Le projet inédit présenté mardi 14 octobre par Bouygues Telecom, Free (groupe Iliad) et Orange pour le rachat de SFR n’aura pas fait long feu. Révélée dans la soirée par un communiqué commun, leur offre non engageante, valorisée à 17 milliards d’euros, a été rejetée « immédiatement » par Altice, la maison mère de SFR. L’information a été confirmée en interne par Arthur Dreyfuss, PDG d’Altice France, selon Le Parisien, mais n’a pas encore fait l’objet d’une communication officielle du groupe de Patrick Drahi.
Une alliance inédite face à un acteur surendetté
Les trois opérateurs français proposaient un scénario de démantèlement concerté du numéro deux du secteur, dont la dette dépasse les 24 milliards d’euros. L’opération, si elle avait abouti, aurait redessiné le paysage des télécommunications françaises en faisant passer le marché de quatre à trois acteurs majeurs.
Selon les premières indications, Bouygues Telecom aurait repris environ 43 % des actifs de SFR, Free 30 %, et Orange 27 %. Une répartition pensée pour préserver un certain équilibre concurrentiel tout en renforçant les capacités d’investissement dans les infrastructures, notamment la fibre et la 5G.
Cette alliance de circonstance entre concurrents historiques avait surpris la filière autant qu’elle révélait l’urgence de la situation d’Altice. L’empire de Patrick Drahi, fragilisé par un endettement colossal et par la chute de la valeur de ses actifs, cherche depuis plusieurs mois des solutions de désendettement. Plusieurs fonds d’investissement, dont Apollo et KKR, auraient été approchés sans succès pour reprendre certaines activités non stratégiques.
Altice joue la carte du refus
En rejetant d’emblée cette offre, Altice semble vouloir gagner du temps ou maintenir la maîtrise d’un calendrier qui lui échappe de plus en plus. L’entreprise a récemment multiplié les cessions d’actifs secondaires — notamment des data centers et des réseaux régionaux — pour dégager des liquidités, mais la pression des créanciers s’intensifie.
Le refus immédiat d’un projet soutenu par trois poids lourds du secteur laisse penser qu’Altice ne souhaite pas encore renoncer à sa filiale la plus stratégique, SFR, qui représente l’essentiel de sa valeur industrielle et commerciale.

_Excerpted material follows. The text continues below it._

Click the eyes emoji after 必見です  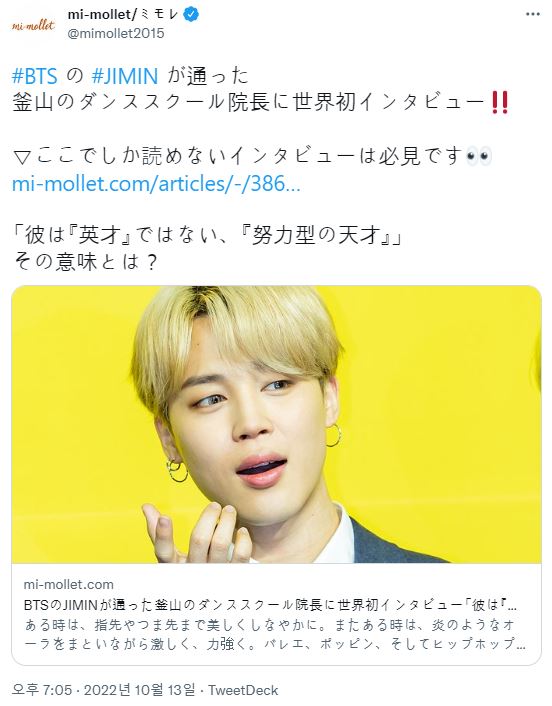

Pour autant, Bouygues Telecom, Free et Orange ont indiqué dans un communiqué conjoint « prendre note de la décision d’Altice » tout en réaffirmant leur volonté de « créer un dialogue constructif » avec le groupe et ses actionnaires. Les trois opérateurs disent rester convaincus de la « pertinence » de leur projet, présenté comme bénéfique pour les consommateurs, les salariés et les investisseurs.
Un enjeu industriel et souverain pour la France
Au-delà des rivalités commerciales, l’affaire pose une question stratégique : celle de la souveraineté numérique et de la consolidation d’un secteur essentiel à l’économie nationale. La disparition éventuelle de SFR, ou son rachat par un fonds étranger, modifierait profondément l’équilibre du marché français des télécoms.
Un rapprochement entre opérateurs tricolores permettrait, à l’inverse, de préserver la maîtrise nationale des infrastructures critiques (fibre, réseaux mobiles, data centers) et de garantir la continuité des investissements dans un contexte de montée en puissance des géants américains et chinois.
L’État, par l’intermédiaire de Bercy, observe la situation de près sans s’exprimer publiquement. Le gouvernement avait déjà indiqué, à plusieurs reprises, son attachement à la stabilité et à la souveraineté du secteur des télécoms, considéré comme un pilier de la sécurité économique nationale.
Vers un bras de fer prolongé
Si Altice maintient son refus, les trois opérateurs pourraient revenir à la charge dans les prochaines semaines, en affinant leur proposition ou en cherchant un appui politique pour encourager une solution française.
Le groupe de Patrick Drahi, déjà fragilisé sur les marchés financiers, pourrait quant à lui difficilement éviter une restructuration de dette ou une cession partielle d’actifs à moyen terme. La bataille autour de SFR ne fait donc que commencer.